Application Logging and its importance

Shubham Gupta
Ula Engineering
Published in
7 min readOct 11, 2020

--

The usefulness of logs is often underestimated. We all try to put efforts to build perfect systems and thinks that the code we wrote is perfectly good but we all know that eventually, the application will crash, a server will go down, users may complain about a bug that “randomly” appears, or even worse, the client could realize that some data is missing, and there is no clue when or why this data got lost. This is real life, and we must be ready for these problems. A large part of software developers’ lives is monitoring, troubleshooting and debugging. Logging makes this a much easier and smoother process.

Generally, developers don’t write any code that logs meaningful and relevant messages for the feature they are writing. Writing code to log things may even be considered not essential and a waste of time by many developers.

Most of the time developers don’t even realize the importance of logging till they get involved in production debugging and face bugs.

Apart from debugging, logging is also important from multiple other perspectives, like event tracing, request tracing, security, and Business intelligence can also be directly fueled by data produced by logs.

Debugging is an art and believe me that it comes after a lot of experience and if you are considering logging in your codes properly then that makes it easy to debug and helps to find the problems and issues faster.

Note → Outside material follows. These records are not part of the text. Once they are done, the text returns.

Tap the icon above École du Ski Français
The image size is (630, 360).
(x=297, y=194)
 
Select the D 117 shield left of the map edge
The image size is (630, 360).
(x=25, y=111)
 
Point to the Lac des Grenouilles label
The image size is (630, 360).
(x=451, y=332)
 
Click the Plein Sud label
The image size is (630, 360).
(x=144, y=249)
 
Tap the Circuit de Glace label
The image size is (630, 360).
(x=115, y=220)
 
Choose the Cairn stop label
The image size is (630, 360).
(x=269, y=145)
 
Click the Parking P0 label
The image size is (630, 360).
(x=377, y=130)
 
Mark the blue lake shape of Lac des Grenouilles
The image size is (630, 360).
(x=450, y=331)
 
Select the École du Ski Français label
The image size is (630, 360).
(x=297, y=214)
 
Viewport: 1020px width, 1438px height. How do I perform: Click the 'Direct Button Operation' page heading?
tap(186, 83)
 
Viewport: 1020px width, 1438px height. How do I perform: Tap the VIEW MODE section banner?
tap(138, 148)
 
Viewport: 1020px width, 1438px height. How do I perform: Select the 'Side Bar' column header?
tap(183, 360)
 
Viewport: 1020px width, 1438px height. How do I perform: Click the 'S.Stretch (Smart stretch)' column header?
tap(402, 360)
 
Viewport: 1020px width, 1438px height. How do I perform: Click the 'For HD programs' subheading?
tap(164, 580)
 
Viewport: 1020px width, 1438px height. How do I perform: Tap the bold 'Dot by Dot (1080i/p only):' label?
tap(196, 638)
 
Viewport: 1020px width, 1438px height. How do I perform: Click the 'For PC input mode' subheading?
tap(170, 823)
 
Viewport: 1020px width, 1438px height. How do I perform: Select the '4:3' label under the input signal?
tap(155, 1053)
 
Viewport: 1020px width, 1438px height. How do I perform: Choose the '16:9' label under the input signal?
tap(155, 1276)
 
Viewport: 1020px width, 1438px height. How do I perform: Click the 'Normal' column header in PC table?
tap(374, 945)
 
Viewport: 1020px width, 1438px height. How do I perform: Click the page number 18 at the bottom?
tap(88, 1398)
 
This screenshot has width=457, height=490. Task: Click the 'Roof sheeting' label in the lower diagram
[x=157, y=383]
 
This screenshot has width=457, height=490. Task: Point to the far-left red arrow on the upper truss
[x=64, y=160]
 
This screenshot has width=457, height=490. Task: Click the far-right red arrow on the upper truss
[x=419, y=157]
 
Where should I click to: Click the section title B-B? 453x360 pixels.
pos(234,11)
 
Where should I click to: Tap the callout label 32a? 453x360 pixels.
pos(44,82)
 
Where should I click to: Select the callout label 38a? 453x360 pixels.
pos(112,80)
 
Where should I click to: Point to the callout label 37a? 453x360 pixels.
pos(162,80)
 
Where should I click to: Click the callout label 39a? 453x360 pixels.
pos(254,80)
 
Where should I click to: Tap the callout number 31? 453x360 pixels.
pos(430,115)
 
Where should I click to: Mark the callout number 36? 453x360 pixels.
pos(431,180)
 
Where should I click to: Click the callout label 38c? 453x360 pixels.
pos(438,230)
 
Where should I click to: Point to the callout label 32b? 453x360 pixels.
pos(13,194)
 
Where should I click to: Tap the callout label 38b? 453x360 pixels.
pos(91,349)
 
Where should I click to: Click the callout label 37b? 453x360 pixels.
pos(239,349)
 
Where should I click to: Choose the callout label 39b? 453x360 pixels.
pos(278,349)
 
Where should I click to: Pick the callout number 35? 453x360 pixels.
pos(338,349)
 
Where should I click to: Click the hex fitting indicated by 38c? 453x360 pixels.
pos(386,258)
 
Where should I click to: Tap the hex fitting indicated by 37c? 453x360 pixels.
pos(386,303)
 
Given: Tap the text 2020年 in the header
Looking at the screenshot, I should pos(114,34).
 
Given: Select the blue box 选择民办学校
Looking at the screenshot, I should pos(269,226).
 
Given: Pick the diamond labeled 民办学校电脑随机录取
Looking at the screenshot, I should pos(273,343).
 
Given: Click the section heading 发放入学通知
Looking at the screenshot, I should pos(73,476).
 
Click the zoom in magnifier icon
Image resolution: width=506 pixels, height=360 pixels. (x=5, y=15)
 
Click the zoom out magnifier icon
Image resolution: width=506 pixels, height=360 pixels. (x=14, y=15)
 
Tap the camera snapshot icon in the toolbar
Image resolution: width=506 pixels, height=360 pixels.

When we face any pressing issue and are unable to find the actual pain point, at that time we realize the importance of logging. Considering the log level is also very important and why there are multiple levels in the logging. So questions arise that does logging impact the performance of my application? What can I do to optimize the space? should I log everything? To find out everything lets deep dive into it and let’s improve our codes in production.

Why and what to log?

It is not enough to log errors in order to use them for troubleshooting purposes. It is also useful to log successful requests so we can have a clear idea of how users work with the application.

But this goes beyond that. Logs are also useful to detect common mistakes users make, as well as for security purposes. Writing good logs about a user’s activity can alert us about malicious activity.

It is important that logs can provide accurate context about what the user was doing when a specific error happened. In this way, having at least one log entry per request/result in every layer of the application is mandatory. This is not trivial, and we have to take performance issues into account.

In order to address them, Logging Frameworks allow to specify log levels so that the application can be easily configured to just log messages that are marked as the specified log level or with the lower level. The main cons about this is that when a problem comes up, you are likely to be short of contextual data in your logs that can be analyzed.

Does logging impose a huge deal of performance?

From a performance point, it’s not a huge cost as most of the logging frameworks use asynchronous logging. Async decouples the logging overhead from the thread executing your code. An async logger has consistently lower latency than a synchronous logger and high throughput of logging messages at 6–68 times the rate of asynchronous logger.

If there is not much performance cost then should I log everything?

As logging also comes with a cost so is it feasible to log everything? Obviously not. Ideally, we should log what matters. So how do we identify what we should log and at what level we should log? To answer that we need to understand the logging levels properly.

Logging Levels: Why Do We Do It?

When it comes to logging, you have two essential and opposing forces, if you will. On the one hand, you want to capture every last detail you can because this might prove useful during troubleshooting or auditing your system. But on the other hand, all of that logging consumes resources. You can eat up disk space, overload people reading the logs, and even start to slow down your production code if you go overboard.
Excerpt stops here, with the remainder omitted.